# Page excerpt
# Need suggestion for static site gen



## TjPhysicist (Nov 12, 2015)

Hi guys,
so for a few years now I've been running a site of sorts, just some small stuff with WordPress. I have become increasingly sick of WordPress, how big it is, etc. So I need a suggestion for static site generator...here are my requirements:

Markdown; i.e I should just be able to write a "blog-post-1.mkd" and copy it somewhere, run some command and have said post added neatly to my posts. (Same with pages).
The top/nav menu MUST be able to have submenus.
e.g. All blogs are under one menu entry, and a drop down submenu from "Blog" to show a bunch of categories and sub-categories.

Currently I have tried a few of the popular ones like pelican, cactus and Nikola, none of them have the above two requirements without jumping through a LOT of hoops

Note: If getting the proper navigation menu requires me to actually start programming some python and css I might as well roll my own site generator.


----------



## Cthulhux (Nov 12, 2015)

All of them support Markdown. Not all of them support subcategories (if I remember correctly, only Pelican does with a plug-in). Your primary problem might be that you'll have to do the front-end work (creating your menu structure) yourself, but that can be done entirely in HTML. However, I'm pretty sure that Pelican already has a theme with submenus...

# Written exercise A
Could you extract the part of the static site generator thread starting with "e.g. All blogs" and going on through "Cthulhux (Nov 12, 2015)"?

# Data
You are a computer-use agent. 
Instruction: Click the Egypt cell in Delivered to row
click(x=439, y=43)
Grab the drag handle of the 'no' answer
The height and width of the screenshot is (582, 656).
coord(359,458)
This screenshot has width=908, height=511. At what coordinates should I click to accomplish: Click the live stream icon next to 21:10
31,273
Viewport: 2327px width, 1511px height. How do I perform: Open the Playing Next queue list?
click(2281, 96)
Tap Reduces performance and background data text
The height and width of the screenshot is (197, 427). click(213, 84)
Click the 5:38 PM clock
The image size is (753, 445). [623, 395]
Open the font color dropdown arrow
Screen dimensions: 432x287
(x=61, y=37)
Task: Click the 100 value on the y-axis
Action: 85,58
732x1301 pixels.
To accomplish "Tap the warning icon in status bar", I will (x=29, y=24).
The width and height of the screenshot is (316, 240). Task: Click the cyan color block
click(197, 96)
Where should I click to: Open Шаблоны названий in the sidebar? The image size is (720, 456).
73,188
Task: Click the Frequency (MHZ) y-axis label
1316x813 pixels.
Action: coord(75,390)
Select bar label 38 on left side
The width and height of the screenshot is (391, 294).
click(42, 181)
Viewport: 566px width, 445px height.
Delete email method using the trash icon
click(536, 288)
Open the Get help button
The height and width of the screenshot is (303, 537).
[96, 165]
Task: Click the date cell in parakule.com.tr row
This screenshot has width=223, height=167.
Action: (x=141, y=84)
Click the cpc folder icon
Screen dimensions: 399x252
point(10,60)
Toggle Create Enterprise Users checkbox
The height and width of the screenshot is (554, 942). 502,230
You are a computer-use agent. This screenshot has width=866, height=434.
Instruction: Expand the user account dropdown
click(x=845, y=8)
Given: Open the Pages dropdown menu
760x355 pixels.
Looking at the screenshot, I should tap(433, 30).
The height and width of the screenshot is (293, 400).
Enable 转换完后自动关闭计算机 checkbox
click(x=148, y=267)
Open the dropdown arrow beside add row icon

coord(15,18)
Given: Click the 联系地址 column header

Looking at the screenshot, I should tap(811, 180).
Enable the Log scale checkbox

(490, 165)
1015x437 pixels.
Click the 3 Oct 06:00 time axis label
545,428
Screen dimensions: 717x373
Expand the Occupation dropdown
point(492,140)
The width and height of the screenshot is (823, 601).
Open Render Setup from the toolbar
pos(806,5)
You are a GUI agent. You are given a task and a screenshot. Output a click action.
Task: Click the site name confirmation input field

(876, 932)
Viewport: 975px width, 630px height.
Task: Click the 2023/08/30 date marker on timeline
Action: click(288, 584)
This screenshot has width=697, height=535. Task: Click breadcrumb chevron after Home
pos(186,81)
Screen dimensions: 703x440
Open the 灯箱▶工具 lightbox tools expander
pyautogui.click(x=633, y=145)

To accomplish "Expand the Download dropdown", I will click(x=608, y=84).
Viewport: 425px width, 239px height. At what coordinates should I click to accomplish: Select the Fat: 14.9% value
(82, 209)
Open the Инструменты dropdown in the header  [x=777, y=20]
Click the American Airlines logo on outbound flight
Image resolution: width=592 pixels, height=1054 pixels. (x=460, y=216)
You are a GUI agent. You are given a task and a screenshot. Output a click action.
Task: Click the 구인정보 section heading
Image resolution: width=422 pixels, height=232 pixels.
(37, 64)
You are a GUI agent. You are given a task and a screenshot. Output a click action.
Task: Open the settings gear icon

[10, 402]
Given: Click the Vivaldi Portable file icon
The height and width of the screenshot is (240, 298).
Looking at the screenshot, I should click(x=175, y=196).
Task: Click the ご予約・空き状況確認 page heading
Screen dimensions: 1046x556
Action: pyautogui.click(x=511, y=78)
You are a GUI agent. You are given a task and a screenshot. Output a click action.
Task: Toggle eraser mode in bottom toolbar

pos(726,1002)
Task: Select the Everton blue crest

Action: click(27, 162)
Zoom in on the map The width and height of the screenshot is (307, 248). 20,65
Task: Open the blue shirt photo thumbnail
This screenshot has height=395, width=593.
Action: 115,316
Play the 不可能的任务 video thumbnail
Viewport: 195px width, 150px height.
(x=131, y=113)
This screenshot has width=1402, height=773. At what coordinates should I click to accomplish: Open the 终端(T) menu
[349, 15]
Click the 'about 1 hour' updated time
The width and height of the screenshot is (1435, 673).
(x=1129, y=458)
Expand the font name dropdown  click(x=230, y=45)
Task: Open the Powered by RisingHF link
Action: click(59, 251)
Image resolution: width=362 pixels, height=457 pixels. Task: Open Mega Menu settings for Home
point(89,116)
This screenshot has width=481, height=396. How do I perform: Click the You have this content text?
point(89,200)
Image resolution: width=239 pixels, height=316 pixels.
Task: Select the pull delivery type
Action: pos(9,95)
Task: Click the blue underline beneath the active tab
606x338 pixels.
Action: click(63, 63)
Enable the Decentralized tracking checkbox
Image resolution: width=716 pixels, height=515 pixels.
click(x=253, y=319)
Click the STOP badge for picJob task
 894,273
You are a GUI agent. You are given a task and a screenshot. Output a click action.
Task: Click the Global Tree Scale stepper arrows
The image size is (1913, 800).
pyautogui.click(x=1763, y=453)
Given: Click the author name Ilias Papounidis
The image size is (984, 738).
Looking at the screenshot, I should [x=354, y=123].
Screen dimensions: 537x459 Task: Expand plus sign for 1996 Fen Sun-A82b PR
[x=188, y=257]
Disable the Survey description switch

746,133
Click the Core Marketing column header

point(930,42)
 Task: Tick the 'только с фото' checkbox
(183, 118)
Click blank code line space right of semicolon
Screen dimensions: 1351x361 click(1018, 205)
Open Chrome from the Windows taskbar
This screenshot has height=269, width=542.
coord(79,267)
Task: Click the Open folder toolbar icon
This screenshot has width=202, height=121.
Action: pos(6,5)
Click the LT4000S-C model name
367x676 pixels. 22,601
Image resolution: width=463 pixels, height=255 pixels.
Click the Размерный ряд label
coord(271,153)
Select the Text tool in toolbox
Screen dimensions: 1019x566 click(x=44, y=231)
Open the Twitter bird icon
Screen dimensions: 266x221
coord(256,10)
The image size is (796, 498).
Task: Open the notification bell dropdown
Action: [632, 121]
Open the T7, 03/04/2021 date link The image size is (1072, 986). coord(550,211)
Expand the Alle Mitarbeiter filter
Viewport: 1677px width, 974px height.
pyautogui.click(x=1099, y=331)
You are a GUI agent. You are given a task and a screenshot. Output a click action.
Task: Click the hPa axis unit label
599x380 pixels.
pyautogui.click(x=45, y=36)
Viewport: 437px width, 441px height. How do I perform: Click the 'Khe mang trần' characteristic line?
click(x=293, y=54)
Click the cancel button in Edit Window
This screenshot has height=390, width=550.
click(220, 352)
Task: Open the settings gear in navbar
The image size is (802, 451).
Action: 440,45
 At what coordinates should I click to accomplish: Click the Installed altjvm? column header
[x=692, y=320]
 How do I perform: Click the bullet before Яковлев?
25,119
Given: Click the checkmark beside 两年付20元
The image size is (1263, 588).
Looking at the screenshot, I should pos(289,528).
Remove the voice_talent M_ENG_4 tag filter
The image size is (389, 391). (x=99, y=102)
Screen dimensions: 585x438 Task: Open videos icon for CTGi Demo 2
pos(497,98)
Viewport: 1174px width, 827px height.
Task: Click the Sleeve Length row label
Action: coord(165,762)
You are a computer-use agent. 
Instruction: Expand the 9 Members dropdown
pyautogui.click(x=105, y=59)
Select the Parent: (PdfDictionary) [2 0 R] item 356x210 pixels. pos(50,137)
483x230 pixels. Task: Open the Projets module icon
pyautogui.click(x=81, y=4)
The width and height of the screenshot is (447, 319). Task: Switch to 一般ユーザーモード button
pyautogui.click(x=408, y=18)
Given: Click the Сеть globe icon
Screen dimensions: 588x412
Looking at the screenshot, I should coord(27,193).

# Written exercise B
Can you filter the rows above and copy every line that contains the string "coordinates"?

# Correct answer A
e.g. All blogs are under one menu entry, and a drop down submenu from "Blog" to show a bunch of categories and sub-categories.

Currently I have tried a few of the popular ones like pelican, cactus and Nikola, none of them have the above two requirements without jumping through a LOT of hoops

Note: If getting the proper navigation menu requires me to actually start programming some python and css I might as well roll my own site generator.


----------



## Cthulhux (Nov 12, 2015)

# Correct answer B
This screenshot has width=908, height=511. At what coordinates should I click to accomplish: Click the live stream icon next to 21:10
Viewport: 425px width, 239px height. At what coordinates should I click to accomplish: Select the Fat: 14.9% value
This screenshot has width=1402, height=773. At what coordinates should I click to accomplish: Open the 终端(T) menu
 At what coordinates should I click to accomplish: Click the Installed altjvm? column header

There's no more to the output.